Album Review: Young Fathers – Dead


Living in Edinburgh but with the roots all over the place, but principally Scotland, Liberia and Nigeria, Young Fathers aka Alloysious, G and Kayus have made an album, their debut at that, that inhabits a musical world somewhere between hip-hop and indie, but taking in influences from all of the place, including their own heritages.

Despite that, despite the buzz that was created by their first two EP’s, and despite the fact that Young Fathers have been ripping it up live on stage here and abroad for a while now, they stress that its the decision to kill off their past to created their futures that has been behind Dead, and not just in the title – “The funeral procession, the last hoorah’ says G ‘It’s called DEAD because I can say it out loud and it means nothing.’

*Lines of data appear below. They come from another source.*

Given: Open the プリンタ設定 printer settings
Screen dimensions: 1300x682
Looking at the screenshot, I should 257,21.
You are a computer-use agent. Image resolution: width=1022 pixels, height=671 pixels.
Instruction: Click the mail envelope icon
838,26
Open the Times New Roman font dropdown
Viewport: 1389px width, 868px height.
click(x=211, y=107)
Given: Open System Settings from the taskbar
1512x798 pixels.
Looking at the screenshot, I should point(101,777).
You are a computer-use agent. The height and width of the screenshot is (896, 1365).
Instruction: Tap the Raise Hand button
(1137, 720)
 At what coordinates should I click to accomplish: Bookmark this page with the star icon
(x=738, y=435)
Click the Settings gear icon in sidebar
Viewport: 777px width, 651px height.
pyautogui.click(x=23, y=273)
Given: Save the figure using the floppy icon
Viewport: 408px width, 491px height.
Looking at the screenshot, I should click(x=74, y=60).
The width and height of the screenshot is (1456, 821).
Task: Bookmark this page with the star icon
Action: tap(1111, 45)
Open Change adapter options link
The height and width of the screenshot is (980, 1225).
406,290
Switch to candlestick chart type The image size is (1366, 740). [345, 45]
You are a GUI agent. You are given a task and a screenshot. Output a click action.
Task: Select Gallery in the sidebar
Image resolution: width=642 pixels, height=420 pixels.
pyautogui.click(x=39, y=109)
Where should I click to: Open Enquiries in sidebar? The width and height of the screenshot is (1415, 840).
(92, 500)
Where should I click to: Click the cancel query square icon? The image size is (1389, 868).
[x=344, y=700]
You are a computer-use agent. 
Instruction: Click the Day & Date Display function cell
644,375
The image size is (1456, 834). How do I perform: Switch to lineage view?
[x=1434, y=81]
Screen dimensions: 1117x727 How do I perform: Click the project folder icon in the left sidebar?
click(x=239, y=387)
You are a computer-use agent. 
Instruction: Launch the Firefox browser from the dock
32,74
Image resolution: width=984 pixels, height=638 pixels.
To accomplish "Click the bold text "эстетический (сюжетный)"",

What comes across is a piece of work that looks in from the outside. They sing more than they rap, but its infused with hip-hop, its a mish mash of sounds but its tied together into a singular sound and fuses together as an album, and most of all its packed full of melodies and hooks and riffs and sounds that separate Young Fathers from just about every other act out there.

Each song on the shortish album (its 36 minutes in all) has something different, something emotional to offer, often in one song. Take No Way for instance. Bass led, it principally a hip-hop track,but its got soul, and, when they sing ‘Come here and do the right thing / Get up and have a party’ its almost euphoric,but then there’s this slight melancholy about it.

But from beginning to end its a fantastic listen. From the opener No Way, through the Afro/electro infused Dip, and the similarly influences Low, which is just heart meltingly good, to the dark RnB of Paying to the hip-hop heavy Mmmh Mmmh and War, to the straight up Am I not Your Boy, there are no weak tracks on this album.

Though they may have set out to kill of their pasts, its actually that that influences the record, that paves the way for this ambitious, porous record, that shows Young Fathers have moved in to the big league. Without doubt, this is the best record I’ve heard this year to date. I’ve arrived is the title of the album closer. Damn right they have.